Extract the data verbatim, starting at its very first line and ending at the line that contains "This screenshot has width=1929, height=1932.", with both of those lines included.

Task data Block Start

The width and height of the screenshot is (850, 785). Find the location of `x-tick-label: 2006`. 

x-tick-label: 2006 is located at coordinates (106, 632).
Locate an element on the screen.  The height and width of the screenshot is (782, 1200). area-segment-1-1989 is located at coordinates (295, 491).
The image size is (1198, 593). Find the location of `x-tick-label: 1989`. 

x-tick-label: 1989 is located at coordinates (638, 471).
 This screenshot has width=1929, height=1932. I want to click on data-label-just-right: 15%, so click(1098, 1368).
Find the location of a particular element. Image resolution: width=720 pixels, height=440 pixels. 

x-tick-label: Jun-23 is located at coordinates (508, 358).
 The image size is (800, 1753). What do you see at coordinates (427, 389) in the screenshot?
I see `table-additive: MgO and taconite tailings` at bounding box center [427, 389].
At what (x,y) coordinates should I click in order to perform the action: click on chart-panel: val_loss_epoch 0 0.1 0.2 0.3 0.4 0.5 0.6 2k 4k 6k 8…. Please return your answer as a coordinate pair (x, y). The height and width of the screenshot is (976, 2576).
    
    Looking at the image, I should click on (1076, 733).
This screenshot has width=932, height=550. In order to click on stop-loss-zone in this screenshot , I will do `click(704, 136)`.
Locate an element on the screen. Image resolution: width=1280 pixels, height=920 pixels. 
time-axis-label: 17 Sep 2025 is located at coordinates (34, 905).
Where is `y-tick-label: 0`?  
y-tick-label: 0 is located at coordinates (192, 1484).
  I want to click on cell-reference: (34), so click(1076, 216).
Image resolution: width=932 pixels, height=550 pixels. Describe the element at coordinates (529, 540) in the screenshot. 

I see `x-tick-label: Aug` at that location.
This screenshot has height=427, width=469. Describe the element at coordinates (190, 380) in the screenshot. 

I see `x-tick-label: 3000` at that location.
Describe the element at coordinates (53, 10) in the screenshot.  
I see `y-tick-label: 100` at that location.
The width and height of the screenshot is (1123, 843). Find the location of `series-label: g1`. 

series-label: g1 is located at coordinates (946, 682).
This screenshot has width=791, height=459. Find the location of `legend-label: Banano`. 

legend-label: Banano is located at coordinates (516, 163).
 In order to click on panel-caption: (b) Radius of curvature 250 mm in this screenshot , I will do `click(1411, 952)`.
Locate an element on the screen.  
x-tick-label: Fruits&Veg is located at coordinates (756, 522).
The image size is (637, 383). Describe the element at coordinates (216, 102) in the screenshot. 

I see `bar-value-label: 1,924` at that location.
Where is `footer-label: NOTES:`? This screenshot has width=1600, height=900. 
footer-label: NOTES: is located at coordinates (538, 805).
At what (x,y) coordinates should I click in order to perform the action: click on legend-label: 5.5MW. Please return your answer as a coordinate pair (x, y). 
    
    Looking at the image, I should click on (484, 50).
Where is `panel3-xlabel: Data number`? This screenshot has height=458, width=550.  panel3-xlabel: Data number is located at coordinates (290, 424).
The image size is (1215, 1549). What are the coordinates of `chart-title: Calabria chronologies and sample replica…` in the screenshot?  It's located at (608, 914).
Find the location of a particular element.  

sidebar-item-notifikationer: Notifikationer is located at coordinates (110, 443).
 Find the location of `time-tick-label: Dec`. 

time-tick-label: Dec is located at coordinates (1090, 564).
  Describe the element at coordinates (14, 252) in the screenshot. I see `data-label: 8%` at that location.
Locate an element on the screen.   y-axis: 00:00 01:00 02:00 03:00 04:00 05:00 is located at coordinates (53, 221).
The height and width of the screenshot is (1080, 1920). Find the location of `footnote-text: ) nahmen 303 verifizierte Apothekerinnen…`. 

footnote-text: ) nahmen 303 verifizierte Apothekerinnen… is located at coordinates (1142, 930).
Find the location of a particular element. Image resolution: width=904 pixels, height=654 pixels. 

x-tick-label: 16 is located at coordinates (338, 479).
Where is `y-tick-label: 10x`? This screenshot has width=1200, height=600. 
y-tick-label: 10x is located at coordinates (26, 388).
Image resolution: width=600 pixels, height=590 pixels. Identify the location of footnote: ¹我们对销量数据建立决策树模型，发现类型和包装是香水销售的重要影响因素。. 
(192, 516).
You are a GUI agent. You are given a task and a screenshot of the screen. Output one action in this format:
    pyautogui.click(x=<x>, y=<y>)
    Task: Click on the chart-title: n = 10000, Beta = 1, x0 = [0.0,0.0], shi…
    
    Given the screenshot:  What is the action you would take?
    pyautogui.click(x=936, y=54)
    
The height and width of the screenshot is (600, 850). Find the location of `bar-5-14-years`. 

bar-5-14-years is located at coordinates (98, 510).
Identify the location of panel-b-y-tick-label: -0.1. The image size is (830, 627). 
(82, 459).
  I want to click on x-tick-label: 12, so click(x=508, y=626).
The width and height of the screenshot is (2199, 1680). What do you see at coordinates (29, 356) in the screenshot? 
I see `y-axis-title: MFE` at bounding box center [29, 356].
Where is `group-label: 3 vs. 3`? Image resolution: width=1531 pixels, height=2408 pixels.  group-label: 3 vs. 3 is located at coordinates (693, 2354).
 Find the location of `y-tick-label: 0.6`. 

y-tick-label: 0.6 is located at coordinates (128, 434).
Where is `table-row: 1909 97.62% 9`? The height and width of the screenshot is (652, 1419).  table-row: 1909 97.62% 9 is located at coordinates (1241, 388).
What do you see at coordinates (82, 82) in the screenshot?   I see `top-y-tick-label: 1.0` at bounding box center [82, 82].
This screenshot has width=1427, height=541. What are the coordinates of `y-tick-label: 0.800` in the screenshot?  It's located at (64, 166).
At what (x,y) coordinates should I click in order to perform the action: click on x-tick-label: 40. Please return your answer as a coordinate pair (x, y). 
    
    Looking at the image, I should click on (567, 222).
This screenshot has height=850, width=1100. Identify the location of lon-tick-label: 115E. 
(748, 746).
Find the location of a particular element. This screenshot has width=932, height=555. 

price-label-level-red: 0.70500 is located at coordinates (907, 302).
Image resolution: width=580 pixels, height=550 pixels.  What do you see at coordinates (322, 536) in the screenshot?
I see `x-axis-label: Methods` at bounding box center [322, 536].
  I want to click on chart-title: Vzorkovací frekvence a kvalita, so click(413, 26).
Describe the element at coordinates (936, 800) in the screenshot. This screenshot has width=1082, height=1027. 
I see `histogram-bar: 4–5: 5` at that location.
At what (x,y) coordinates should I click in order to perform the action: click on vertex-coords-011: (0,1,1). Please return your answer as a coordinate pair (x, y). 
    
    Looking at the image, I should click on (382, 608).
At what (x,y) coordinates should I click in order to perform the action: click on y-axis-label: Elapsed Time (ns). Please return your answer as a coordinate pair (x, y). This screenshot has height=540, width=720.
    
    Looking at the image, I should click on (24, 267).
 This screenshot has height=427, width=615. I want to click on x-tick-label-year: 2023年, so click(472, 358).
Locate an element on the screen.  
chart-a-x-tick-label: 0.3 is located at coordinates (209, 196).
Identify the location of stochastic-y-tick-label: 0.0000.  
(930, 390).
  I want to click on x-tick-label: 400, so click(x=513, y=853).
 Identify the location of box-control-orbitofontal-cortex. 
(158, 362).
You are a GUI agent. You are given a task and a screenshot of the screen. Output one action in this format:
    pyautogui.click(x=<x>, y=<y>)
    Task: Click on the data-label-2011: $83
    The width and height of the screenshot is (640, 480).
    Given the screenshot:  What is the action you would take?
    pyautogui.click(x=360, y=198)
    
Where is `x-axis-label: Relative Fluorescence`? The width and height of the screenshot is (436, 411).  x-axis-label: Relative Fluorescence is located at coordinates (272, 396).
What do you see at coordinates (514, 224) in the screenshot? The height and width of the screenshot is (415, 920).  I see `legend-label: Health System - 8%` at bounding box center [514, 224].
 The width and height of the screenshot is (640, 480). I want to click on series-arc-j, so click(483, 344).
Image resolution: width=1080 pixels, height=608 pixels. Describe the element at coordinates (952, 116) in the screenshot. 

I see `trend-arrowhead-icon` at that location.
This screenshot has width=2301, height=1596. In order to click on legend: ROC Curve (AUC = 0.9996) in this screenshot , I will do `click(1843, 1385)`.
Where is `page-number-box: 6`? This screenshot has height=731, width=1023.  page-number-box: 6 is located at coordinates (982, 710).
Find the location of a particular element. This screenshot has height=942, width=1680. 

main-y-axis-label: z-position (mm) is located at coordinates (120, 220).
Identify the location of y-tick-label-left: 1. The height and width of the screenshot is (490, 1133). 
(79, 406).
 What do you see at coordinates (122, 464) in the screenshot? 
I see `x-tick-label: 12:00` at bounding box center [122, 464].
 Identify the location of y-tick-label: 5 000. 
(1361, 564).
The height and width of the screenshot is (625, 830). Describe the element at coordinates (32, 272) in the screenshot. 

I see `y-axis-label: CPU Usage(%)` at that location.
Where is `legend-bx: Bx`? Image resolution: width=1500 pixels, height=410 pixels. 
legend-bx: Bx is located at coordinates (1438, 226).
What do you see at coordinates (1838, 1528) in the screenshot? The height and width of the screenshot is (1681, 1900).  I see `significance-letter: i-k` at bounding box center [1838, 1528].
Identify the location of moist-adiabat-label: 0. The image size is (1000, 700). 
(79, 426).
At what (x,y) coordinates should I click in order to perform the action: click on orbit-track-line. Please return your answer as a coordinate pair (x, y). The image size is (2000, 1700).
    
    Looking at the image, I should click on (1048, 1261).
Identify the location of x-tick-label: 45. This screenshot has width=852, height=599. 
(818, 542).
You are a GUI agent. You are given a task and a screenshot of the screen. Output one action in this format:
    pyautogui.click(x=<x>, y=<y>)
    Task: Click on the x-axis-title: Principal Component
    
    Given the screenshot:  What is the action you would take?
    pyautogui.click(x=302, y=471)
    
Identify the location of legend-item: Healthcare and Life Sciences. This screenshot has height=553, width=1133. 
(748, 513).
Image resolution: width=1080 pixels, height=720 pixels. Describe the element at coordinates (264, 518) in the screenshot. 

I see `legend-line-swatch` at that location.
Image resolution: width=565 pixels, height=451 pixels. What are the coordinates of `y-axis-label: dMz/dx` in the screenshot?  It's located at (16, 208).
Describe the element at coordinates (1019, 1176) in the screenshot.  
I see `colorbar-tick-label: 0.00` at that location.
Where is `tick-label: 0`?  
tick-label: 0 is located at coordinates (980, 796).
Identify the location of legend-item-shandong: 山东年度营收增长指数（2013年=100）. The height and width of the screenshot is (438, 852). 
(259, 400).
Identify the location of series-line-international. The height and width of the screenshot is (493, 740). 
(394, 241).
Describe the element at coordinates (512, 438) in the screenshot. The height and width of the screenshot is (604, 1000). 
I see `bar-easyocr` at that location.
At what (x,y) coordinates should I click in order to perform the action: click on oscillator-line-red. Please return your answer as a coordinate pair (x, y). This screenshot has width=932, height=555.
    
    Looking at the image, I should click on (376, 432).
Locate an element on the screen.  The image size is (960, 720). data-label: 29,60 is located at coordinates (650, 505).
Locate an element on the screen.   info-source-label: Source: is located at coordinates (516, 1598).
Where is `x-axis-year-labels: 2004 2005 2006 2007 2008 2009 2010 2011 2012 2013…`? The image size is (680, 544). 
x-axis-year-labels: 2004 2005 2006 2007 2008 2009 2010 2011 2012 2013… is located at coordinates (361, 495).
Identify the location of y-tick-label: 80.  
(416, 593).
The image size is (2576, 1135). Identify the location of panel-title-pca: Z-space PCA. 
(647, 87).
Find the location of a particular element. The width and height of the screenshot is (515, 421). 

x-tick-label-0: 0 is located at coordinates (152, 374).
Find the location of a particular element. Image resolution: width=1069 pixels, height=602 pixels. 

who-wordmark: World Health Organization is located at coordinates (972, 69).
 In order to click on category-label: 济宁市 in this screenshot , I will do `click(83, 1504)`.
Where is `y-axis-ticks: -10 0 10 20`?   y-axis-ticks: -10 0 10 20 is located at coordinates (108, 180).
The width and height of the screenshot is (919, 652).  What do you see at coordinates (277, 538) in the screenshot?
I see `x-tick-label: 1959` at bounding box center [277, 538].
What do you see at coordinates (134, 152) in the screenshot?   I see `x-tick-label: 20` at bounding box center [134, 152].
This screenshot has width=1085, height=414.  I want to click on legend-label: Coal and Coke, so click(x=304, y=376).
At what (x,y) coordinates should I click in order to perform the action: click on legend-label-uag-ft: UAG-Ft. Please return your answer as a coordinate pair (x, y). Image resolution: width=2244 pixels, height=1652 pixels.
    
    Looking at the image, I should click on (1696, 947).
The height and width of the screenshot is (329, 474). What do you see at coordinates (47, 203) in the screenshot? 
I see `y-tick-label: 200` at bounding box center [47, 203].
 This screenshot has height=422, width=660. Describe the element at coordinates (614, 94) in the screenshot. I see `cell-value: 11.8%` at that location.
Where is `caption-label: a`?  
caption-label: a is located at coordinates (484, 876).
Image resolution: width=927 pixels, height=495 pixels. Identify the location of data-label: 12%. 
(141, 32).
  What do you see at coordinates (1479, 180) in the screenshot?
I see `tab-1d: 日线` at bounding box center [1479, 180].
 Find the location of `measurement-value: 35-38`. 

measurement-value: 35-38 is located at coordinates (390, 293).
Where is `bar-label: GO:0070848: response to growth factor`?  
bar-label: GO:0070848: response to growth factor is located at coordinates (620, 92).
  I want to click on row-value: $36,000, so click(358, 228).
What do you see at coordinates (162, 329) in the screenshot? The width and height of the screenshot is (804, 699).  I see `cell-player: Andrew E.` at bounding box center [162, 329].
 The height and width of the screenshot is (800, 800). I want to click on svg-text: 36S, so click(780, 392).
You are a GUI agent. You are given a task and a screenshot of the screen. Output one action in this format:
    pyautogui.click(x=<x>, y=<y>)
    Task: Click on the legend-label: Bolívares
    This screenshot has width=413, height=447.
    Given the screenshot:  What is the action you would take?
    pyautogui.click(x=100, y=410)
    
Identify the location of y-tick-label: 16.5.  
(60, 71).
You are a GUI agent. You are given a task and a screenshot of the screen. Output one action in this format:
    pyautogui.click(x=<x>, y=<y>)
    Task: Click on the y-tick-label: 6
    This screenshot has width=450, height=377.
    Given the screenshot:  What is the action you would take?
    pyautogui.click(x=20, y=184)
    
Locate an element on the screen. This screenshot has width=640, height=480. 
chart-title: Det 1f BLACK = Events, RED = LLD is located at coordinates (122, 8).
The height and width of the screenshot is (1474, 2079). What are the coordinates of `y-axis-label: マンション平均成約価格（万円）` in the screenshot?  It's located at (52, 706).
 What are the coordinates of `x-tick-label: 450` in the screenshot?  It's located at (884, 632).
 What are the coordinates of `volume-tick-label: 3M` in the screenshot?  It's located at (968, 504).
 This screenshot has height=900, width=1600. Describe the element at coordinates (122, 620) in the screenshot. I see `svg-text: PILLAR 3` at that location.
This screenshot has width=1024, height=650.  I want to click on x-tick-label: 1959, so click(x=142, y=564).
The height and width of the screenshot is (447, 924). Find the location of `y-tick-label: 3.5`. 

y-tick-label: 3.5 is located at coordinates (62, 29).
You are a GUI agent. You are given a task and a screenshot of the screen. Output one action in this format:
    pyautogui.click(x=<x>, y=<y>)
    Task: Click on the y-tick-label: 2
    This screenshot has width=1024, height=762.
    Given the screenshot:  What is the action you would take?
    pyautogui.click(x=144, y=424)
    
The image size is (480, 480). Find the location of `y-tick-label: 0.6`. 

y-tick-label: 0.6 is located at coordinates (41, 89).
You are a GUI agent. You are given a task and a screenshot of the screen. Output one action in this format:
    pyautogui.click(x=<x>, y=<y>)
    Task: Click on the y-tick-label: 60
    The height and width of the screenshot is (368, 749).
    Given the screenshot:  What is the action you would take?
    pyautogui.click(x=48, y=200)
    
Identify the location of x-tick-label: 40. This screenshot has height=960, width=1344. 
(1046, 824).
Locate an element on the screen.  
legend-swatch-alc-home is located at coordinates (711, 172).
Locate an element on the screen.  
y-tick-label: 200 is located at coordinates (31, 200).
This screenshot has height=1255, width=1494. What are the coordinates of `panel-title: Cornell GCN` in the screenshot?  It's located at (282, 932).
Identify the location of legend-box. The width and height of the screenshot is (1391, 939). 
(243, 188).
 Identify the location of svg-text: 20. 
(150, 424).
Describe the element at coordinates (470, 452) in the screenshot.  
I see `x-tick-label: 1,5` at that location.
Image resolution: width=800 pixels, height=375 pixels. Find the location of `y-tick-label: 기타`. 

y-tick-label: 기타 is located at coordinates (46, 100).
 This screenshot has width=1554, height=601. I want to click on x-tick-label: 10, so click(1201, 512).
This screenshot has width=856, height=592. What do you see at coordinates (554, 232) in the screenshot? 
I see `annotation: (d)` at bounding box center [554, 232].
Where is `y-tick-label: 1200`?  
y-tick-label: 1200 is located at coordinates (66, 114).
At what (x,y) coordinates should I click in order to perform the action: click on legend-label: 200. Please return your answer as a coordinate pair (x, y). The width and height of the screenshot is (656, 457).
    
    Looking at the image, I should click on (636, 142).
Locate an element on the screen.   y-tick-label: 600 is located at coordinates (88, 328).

Task data Block End

**Result:**
The width and height of the screenshot is (850, 785). Find the location of `x-tick-label: 2006`. 

x-tick-label: 2006 is located at coordinates (106, 632).
Locate an element on the screen.  The height and width of the screenshot is (782, 1200). area-segment-1-1989 is located at coordinates (295, 491).
The image size is (1198, 593). Find the location of `x-tick-label: 1989`. 

x-tick-label: 1989 is located at coordinates (638, 471).
 This screenshot has width=1929, height=1932. I want to click on data-label-just-right: 15%, so click(1098, 1368).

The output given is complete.